-- WHAT IS BEING ASKED --
Filter the entries, keeping every line with the word "accomplish".

[[ DATA, beginning ]]

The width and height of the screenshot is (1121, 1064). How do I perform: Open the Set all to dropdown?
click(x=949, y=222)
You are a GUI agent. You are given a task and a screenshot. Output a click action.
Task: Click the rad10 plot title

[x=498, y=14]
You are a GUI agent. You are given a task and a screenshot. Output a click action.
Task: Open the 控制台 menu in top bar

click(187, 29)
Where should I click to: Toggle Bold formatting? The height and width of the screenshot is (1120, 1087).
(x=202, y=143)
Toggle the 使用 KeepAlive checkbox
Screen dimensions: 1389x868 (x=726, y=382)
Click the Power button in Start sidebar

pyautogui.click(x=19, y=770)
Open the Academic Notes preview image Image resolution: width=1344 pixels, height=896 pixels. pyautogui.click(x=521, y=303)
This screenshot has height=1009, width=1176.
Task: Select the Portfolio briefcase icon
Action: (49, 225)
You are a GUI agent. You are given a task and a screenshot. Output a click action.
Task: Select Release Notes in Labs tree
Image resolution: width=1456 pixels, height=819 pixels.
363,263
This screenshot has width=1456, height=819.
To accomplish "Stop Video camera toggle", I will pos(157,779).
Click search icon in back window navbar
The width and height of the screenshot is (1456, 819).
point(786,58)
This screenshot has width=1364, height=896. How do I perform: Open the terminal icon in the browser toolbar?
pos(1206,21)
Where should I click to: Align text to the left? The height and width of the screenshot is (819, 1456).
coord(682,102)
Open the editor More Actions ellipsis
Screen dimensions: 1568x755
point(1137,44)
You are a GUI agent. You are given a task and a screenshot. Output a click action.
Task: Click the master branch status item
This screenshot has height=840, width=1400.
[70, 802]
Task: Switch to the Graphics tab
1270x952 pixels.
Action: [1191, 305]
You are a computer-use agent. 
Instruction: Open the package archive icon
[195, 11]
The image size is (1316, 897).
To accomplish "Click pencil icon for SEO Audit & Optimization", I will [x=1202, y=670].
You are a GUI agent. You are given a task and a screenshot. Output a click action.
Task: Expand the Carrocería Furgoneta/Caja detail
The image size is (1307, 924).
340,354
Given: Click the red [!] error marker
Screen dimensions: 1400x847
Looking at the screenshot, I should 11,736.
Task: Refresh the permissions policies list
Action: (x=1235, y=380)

[[ DATA, end ]]

-- OUTPUT FOR THIS EXERCISE --
To accomplish "Stop Video camera toggle", I will pos(157,779).
To accomplish "Click pencil icon for SEO Audit & Optimization", I will [x=1202, y=670].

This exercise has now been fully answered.